## Solicitud:
Convierte todas las líneas de datos en una tabla Markdown con dos columnas, Núm para el número de fila y Línea para el texto de cada línea, y omite las líneas en blanco.

—————

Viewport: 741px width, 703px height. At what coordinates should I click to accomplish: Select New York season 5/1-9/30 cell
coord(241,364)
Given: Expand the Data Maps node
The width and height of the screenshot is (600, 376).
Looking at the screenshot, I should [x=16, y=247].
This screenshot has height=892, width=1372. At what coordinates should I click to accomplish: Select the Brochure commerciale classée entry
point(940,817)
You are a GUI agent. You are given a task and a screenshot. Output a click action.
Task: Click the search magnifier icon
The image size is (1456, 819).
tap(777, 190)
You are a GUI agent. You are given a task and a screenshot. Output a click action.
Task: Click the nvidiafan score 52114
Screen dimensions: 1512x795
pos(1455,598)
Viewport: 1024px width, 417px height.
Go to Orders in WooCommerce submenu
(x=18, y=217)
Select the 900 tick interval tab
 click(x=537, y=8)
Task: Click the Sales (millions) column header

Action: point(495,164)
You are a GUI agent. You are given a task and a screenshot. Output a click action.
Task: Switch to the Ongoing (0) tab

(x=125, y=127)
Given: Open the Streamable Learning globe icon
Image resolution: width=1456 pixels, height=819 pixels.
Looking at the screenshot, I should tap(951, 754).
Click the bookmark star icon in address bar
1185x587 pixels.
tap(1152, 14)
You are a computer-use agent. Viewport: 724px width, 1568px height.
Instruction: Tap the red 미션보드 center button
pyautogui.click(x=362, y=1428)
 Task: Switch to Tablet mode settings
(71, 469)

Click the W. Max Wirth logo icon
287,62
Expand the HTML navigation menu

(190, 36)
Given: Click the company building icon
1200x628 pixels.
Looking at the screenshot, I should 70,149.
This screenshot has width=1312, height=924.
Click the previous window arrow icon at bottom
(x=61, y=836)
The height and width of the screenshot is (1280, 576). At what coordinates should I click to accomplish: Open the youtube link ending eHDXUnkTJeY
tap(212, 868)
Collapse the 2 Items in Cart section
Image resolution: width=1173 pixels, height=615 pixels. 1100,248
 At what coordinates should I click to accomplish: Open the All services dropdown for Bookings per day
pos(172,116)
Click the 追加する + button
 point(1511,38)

—————

## Salida correcta:
| Núm | Línea |
|---|---|
| 1 | Viewport: 741px width, 703px height. At what coordinates should I click to accomplish: Select New York season 5/1-9/30 cell |
| 2 | coord(241,364) |
| 3 | Given: Expand the Data Maps node |
| 4 | The width and height of the screenshot is (600, 376). |
| 5 | Looking at the screenshot, I should [x=16, y=247]. |
| 6 | This screenshot has height=892, width=1372. At what coordinates should I click to accomplish: Select the Brochure commerciale classée entry |
| 7 | point(940,817) |
| 8 | You are a GUI agent. You are given a task and a screenshot. Output a click action. |
| 9 | Task: Click the search magnifier icon |
| 10 | The image size is (1456, 819). |
| 11 | tap(777, 190) |
| 12 | You are a GUI agent. You are given a task and a screenshot. Output a click action. |
| 13 | Task: Click the nvidiafan score 52114 |
| 14 | Screen dimensions: 1512x795 |
| 15 | pos(1455,598) |
| 16 | Viewport: 1024px width, 417px height. |
| 17 | Go to Orders in WooCommerce submenu |
| 18 | (x=18, y=217) |
| 19 | Select the 900 tick interval tab |
| 20 |  click(x=537, y=8) |
| 21 | Task: Click the Sales (millions) column header |
| 22 | Action: point(495,164) |
| 23 | You are a GUI agent. You are given a task and a screenshot. Output a click action. |
| 24 | Task: Switch to the Ongoing (0) tab |
| 25 | (x=125, y=127) |
| 26 | Given: Open the Streamable Learning globe icon |
| 27 | Image resolution: width=1456 pixels, height=819 pixels. |
| 28 | Looking at the screenshot, I should tap(951, 754). |
| 29 | Click the bookmark star icon in address bar |
| 30 | 1185x587 pixels. |
| 31 | tap(1152, 14) |
| 32 | You are a computer-use agent. Viewport: 724px width, 1568px height. |
| 33 | Instruction: Tap the red 미션보드 center button |
| 34 | pyautogui.click(x=362, y=1428) |
| 35 |  Task: Switch to Tablet mode settings |
| 36 | (71, 469) |
| 37 | Click the W. Max Wirth logo icon |
| 38 | 287,62 |
| 39 | Expand the HTML navigation menu |
| 40 | (190, 36) |
| 41 | Given: Click the company building icon |
| 42 | 1200x628 pixels. |
| 43 | Looking at the screenshot, I should 70,149. |
| 44 | This screenshot has width=1312, height=924. |
| 45 | Click the previous window arrow icon at bottom |
| 46 | (x=61, y=836) |
| 47 | The height and width of the screenshot is (1280, 576). At what coordinates should I click to accomplish: Open the youtube link ending eHDXUnkTJeY |
| 48 | tap(212, 868) |
| 49 | Collapse the 2 Items in Cart section |
| 50 | Image resolution: width=1173 pixels, height=615 pixels. 1100,248 |
| 51 |  At what coordinates should I click to accomplish: Open the All services dropdown for Bookings per day |
| 52 | pos(172,116) |
| 53 | Click the 追加する + button |
| 54 |  point(1511,38) |